## Instructions for the task
Retype the data below exactly, skipping pictures.
BEGIN Dataset content
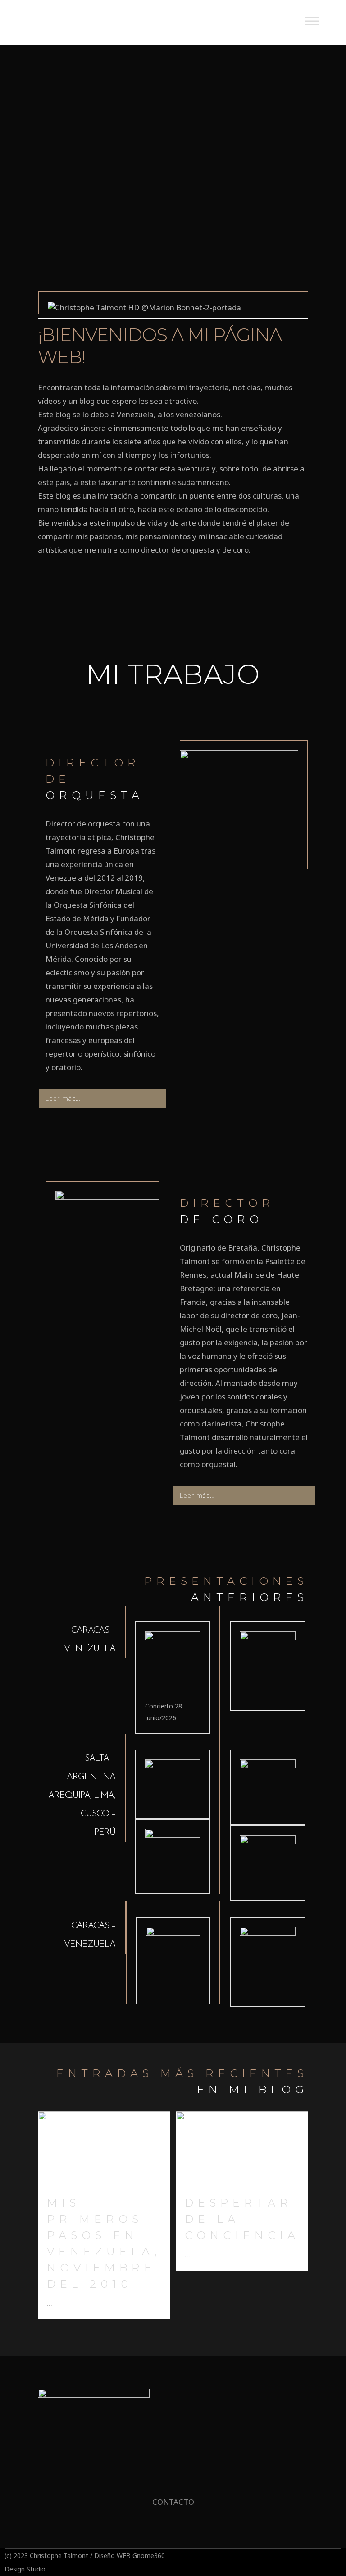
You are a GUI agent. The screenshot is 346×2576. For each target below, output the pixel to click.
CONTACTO (173, 2502)
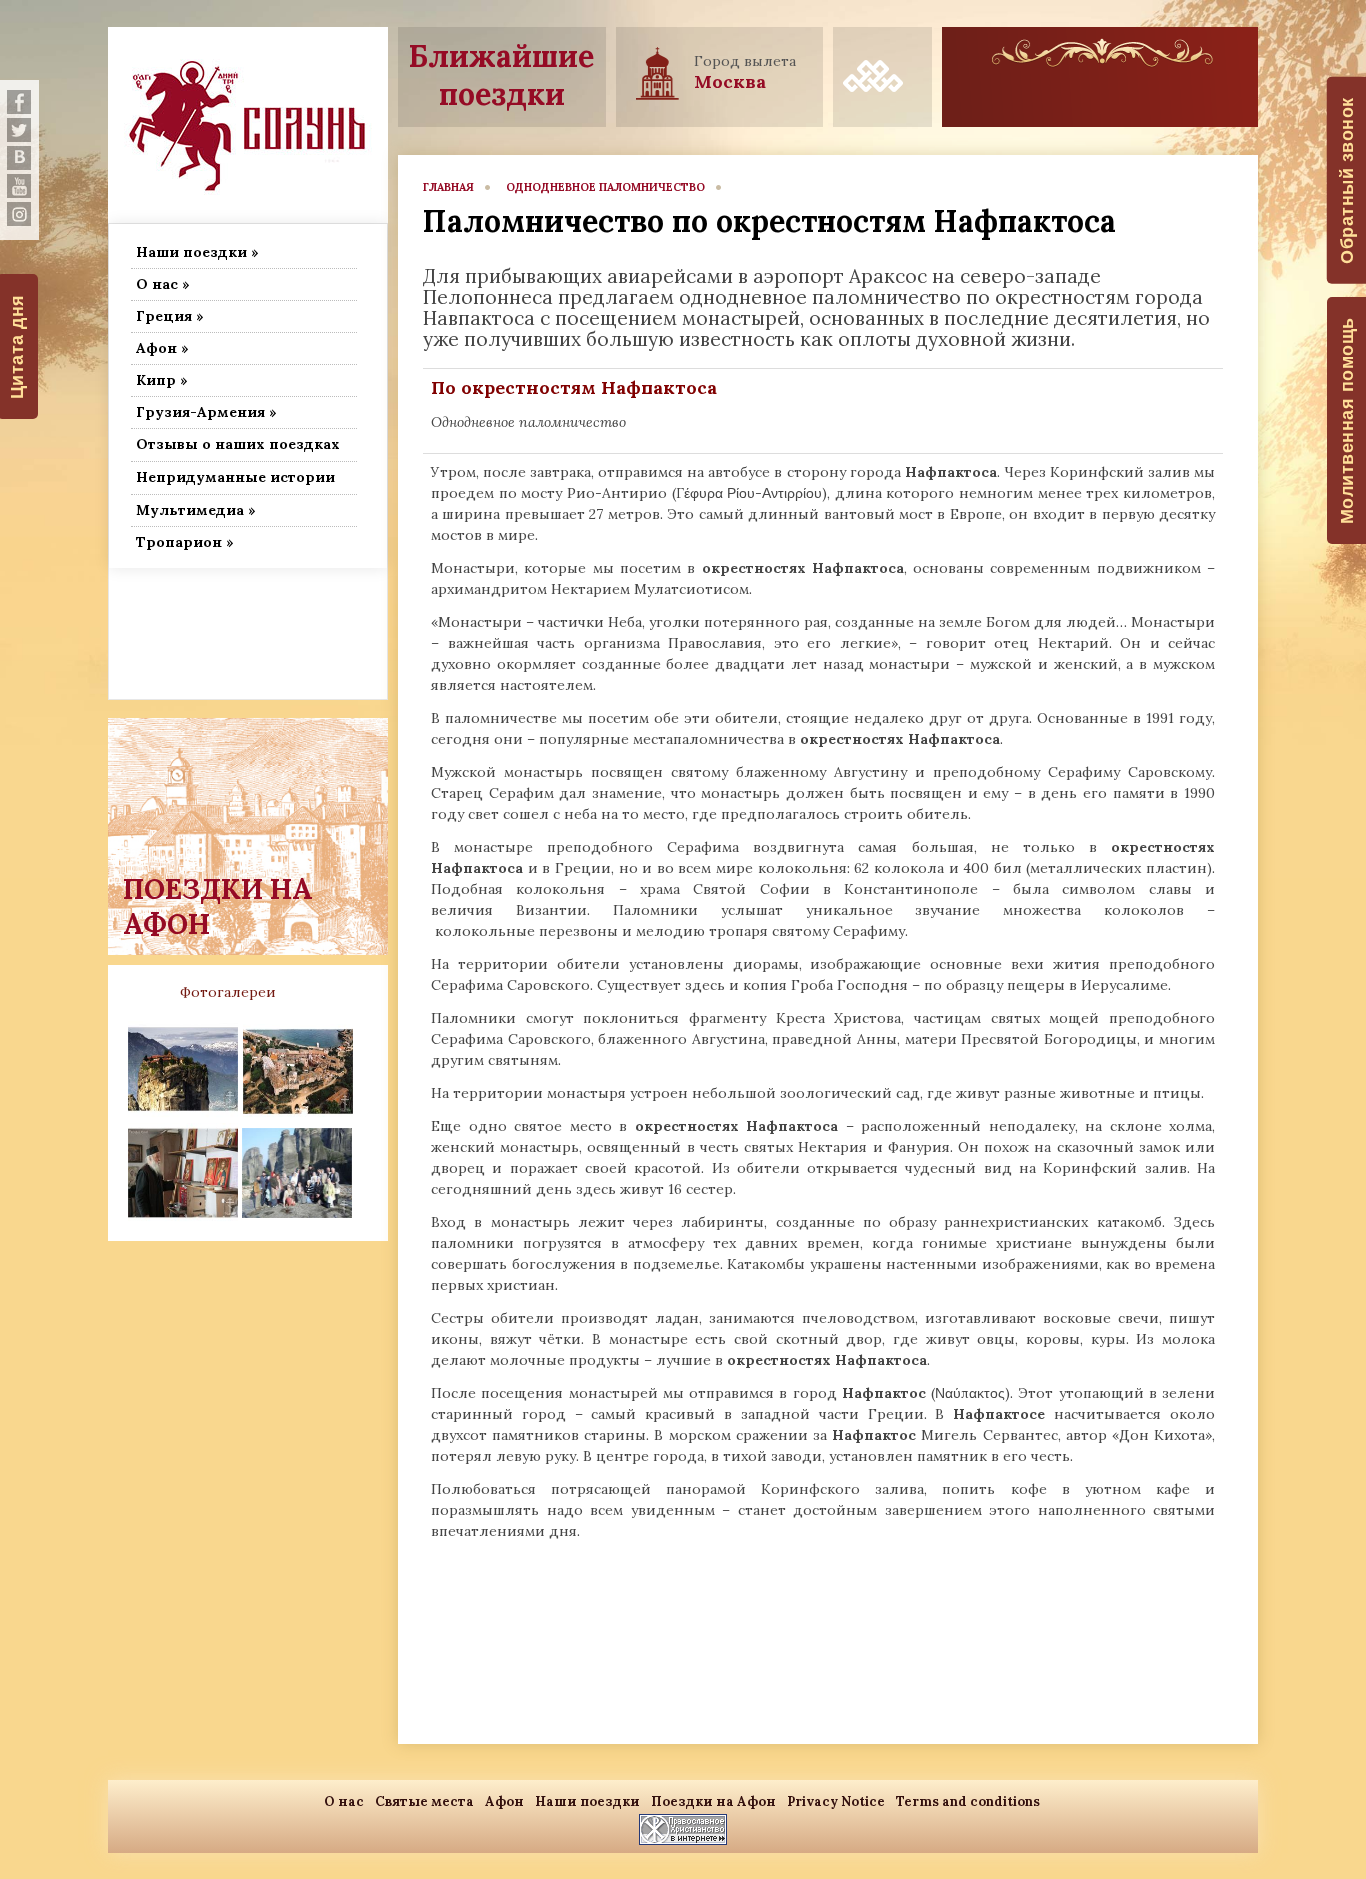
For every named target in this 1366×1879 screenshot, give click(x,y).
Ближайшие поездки (501, 75)
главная (448, 187)
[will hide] (19, 102)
END Dataset content
## Answer box
You are a GUI agent. The screenshot is 346×2576. For each target below, output the pixel to click.
CONTACTO (173, 2502)
For every named target in this 1366×1879 screenshot, give click(x,y).
Ближайшие поездки (501, 75)
главная (448, 187)
[will hide] (19, 102)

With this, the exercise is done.